For a time after being introduced to Handmade Hero, I tried programming with just functions and structs. I found that it does pretty much everything I need, and nowhere did it become apparent that I ever needed to have some concept of methods or functions which are tied to a specific struct. I don't think data hiding is useful for the kind of software I build, and I question whether it's useful for any software at all. I don't like the idea that I can invoke a function on a struct and it secretly changes some data on some fields because these side effects happen in a function that is hidden to me. It's an experience thing. Building without OOP is the surest way to convince yourself you never needed it. I don't feel like I'm missing out on anything. I feel like I write a hell of a lot less useless boilerplate and get more work done in less time.
Thanks a lot for great effort and share it with us!! :)
Thanks a lot for your effort. :) I have to problem with the library, the library only is changed when I close and re-open the program. Do you know where is the problem? Do you have any suggestion about this issue. Thanks.
Interesting. Are you talking about the separate game library dll, and that you can't get Mac OS to detect a change to the dll file when you recompile the game's source code? I haven't had this problem, but I've long since removed dynamic code loading from my game prototypes since it's extra complexity that doesn't always help me out. If I find a situation where it does, I'll put it back in.
@@tedbendixson Many thanks for your message. I have solved changing the way to compile the project. I was using the CLion, but using you script problem solved. In my opinion is the problem focussed in the build system ninja used for CLion. Extra point for the simple things. I want to go deeper, because I find it very useful and this idea is new for me, new skill.

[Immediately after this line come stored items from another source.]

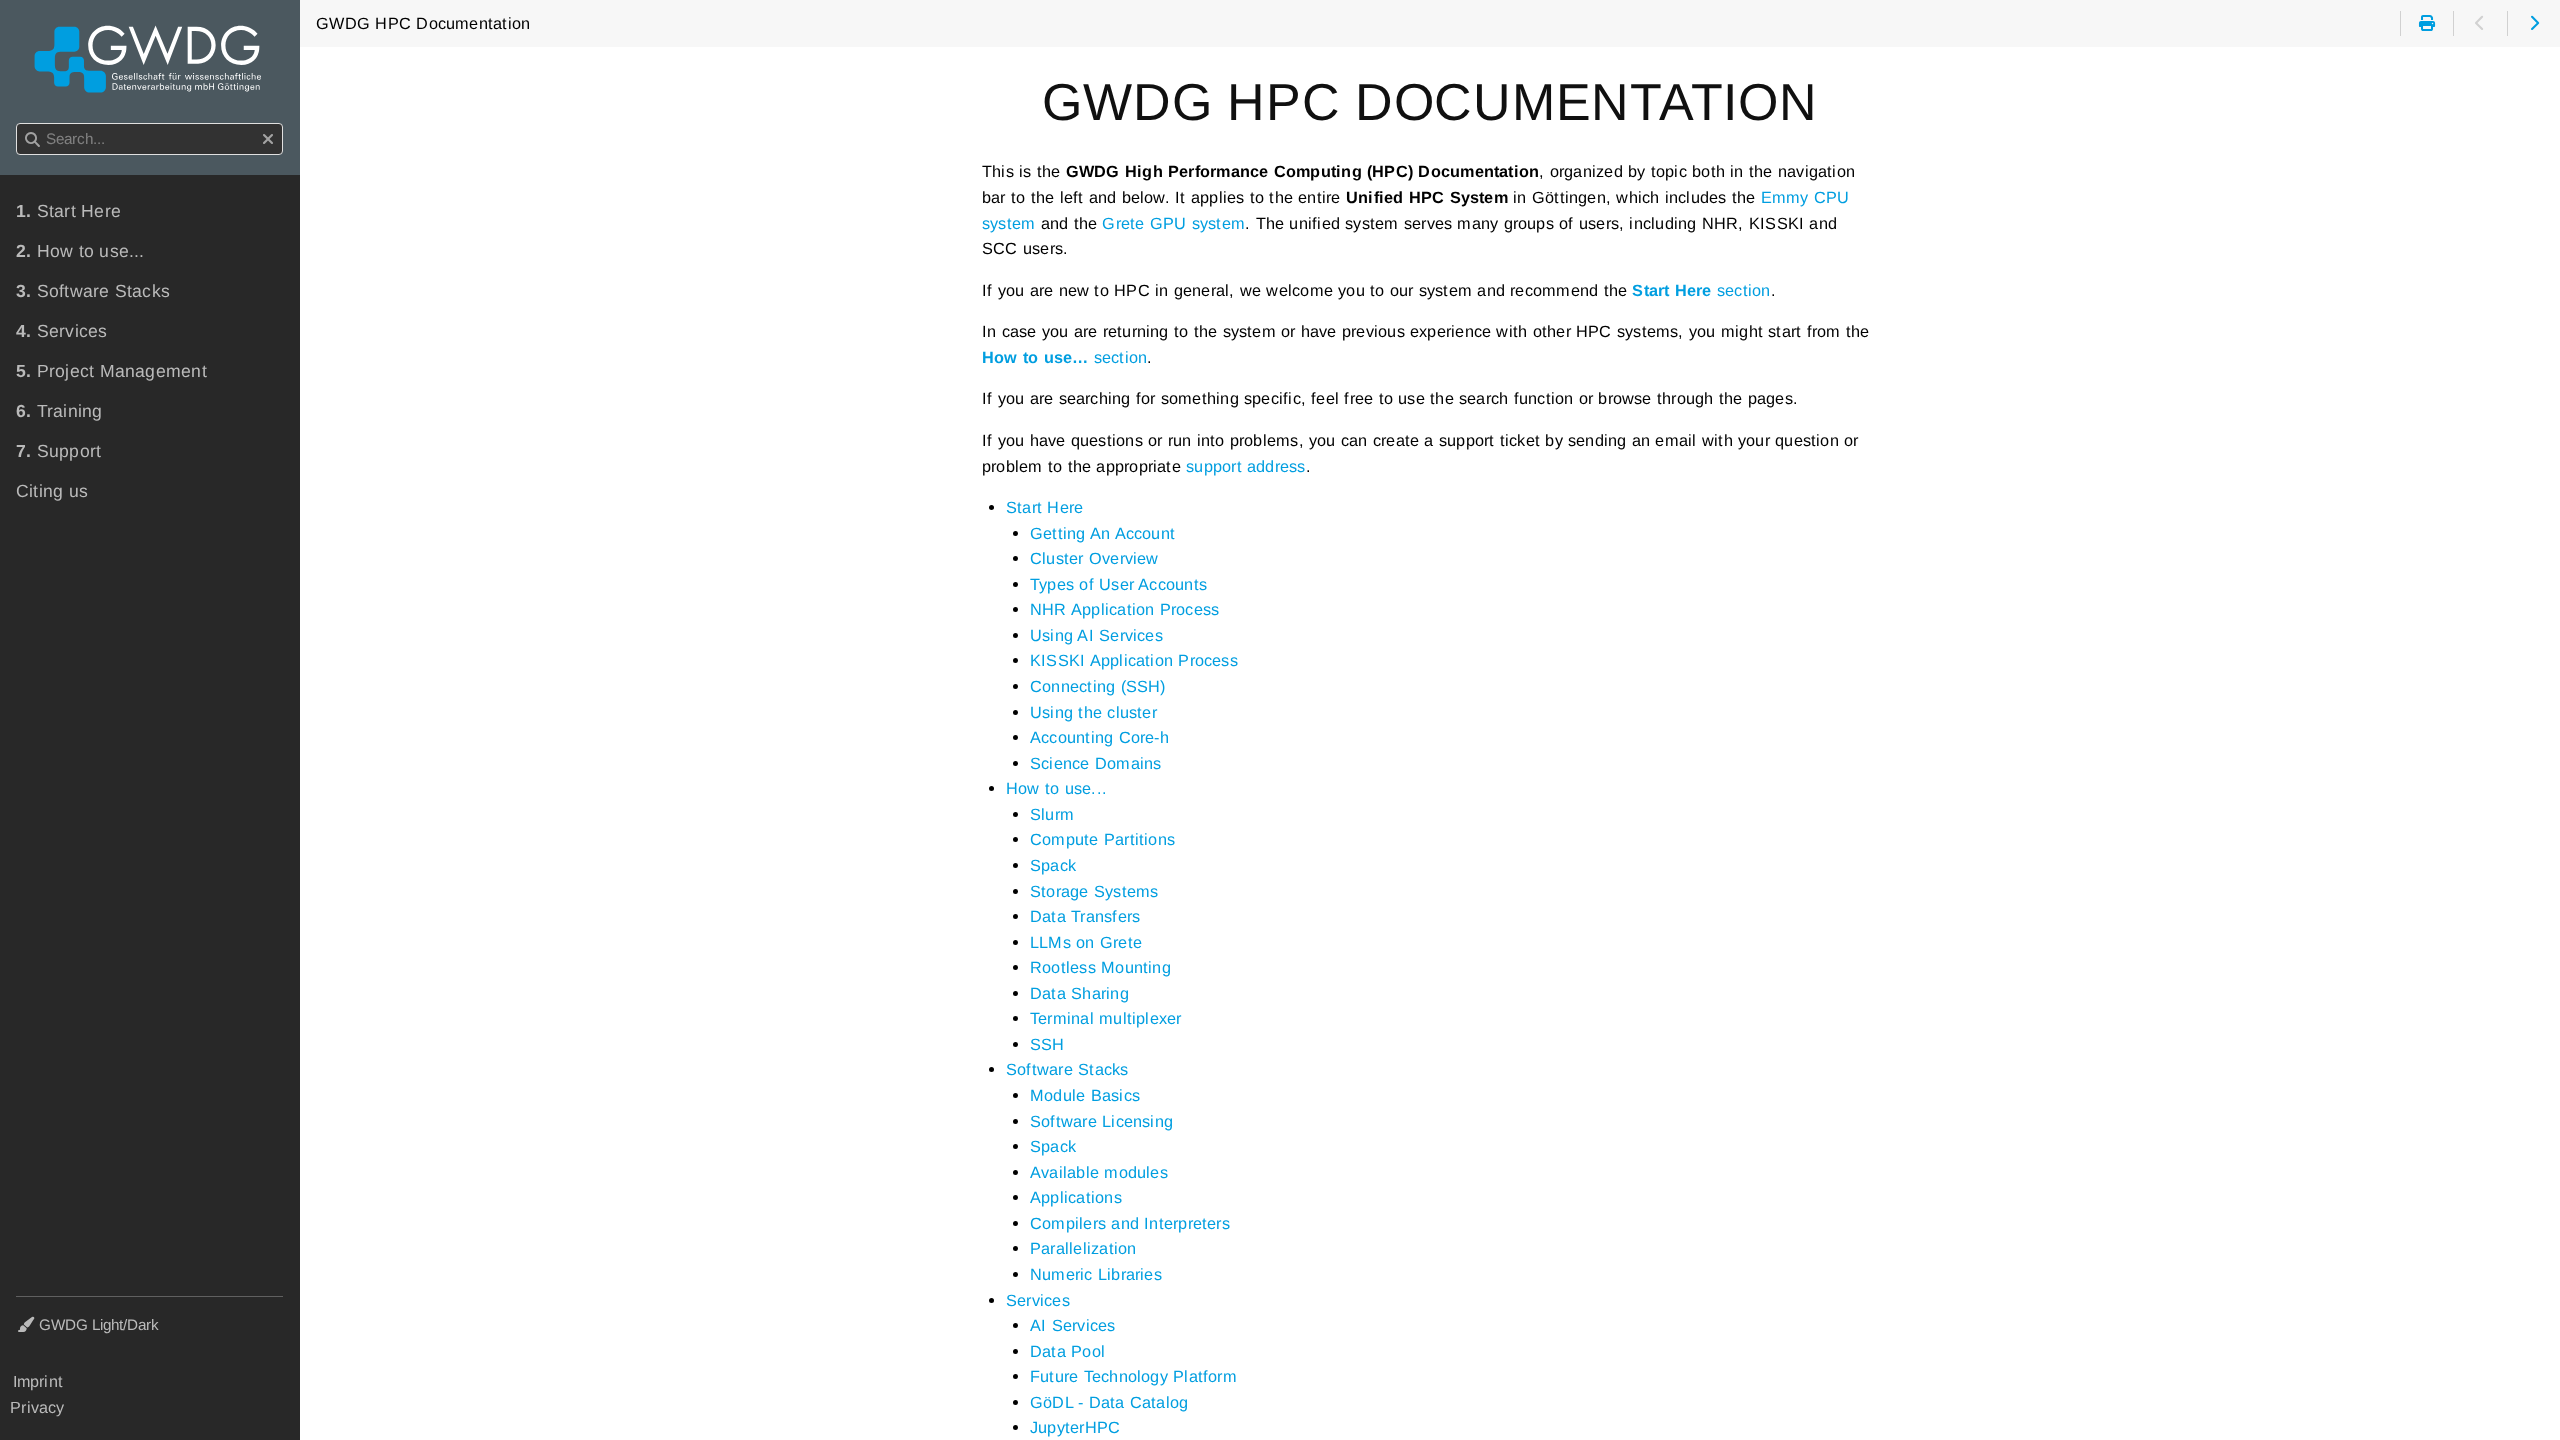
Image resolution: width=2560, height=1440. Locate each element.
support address (1245, 466)
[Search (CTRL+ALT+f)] (32, 140)
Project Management (111, 371)
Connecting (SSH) (1098, 686)
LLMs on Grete (1086, 942)
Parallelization (1083, 1248)
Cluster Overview (1094, 558)
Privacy (37, 1407)
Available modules (1099, 1172)
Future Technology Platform (1133, 1376)
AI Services (1073, 1325)
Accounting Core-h (1099, 737)
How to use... (1056, 788)
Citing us (52, 491)
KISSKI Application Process (1134, 660)
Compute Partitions (1102, 839)
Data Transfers (1085, 916)
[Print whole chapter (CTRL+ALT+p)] (2426, 24)
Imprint (38, 1381)
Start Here (1044, 507)
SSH (1047, 1044)
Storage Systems (1094, 891)
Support (58, 451)
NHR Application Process (1124, 609)
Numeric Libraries (1096, 1274)
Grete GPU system (1173, 223)
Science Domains (1095, 763)
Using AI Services (1096, 635)
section (1701, 290)
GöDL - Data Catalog (1109, 1402)
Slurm (1052, 814)
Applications (1076, 1197)
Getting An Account (1102, 533)
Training (59, 411)
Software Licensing (1101, 1121)
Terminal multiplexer (1106, 1018)
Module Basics (1085, 1095)
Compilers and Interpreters (1130, 1223)
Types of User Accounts (1118, 584)
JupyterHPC (1075, 1427)
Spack (1053, 865)
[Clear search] (268, 140)
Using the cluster (1093, 712)
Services (1038, 1300)
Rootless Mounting (1100, 967)
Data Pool (1067, 1351)
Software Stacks (1067, 1069)
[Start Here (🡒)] (2533, 24)
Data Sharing (1079, 993)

FYI to readers: if you actually release a game, you won't have that much trouble finding work after as a Plan B if you need it. Speaking as someone in a position of hiring software devs for many years- proven ability to ship a fun or useful product is a #1 consideration that won't be replaced by AI anytime soon.
Ok
I remember way back when you made that series on the Handmade platform layer for macOS. Was that the precursor to starting to prototype Mooselutions? I'm always curious how much actual time goes into the prototypes from folks in the "from scratch" / handmade game dev community because there of course has to be some foundation around first to be able to quickly test out gameplay ideas. Even thinking back to Jon Blow's interviews on Braid as one example, it's hard to imagine he that _didn't_ have some simple DirectX rendering code lying around to just use for the initial prototyping (IIRC he says something like the initial rewind prototype took about a week with the simple graphics shown during interviews or Braid anniversary edition). If building those necessary engine pieces is considered part of the initial prototype, what was the timeline from start -> first prototype posting? First prototype -> production release?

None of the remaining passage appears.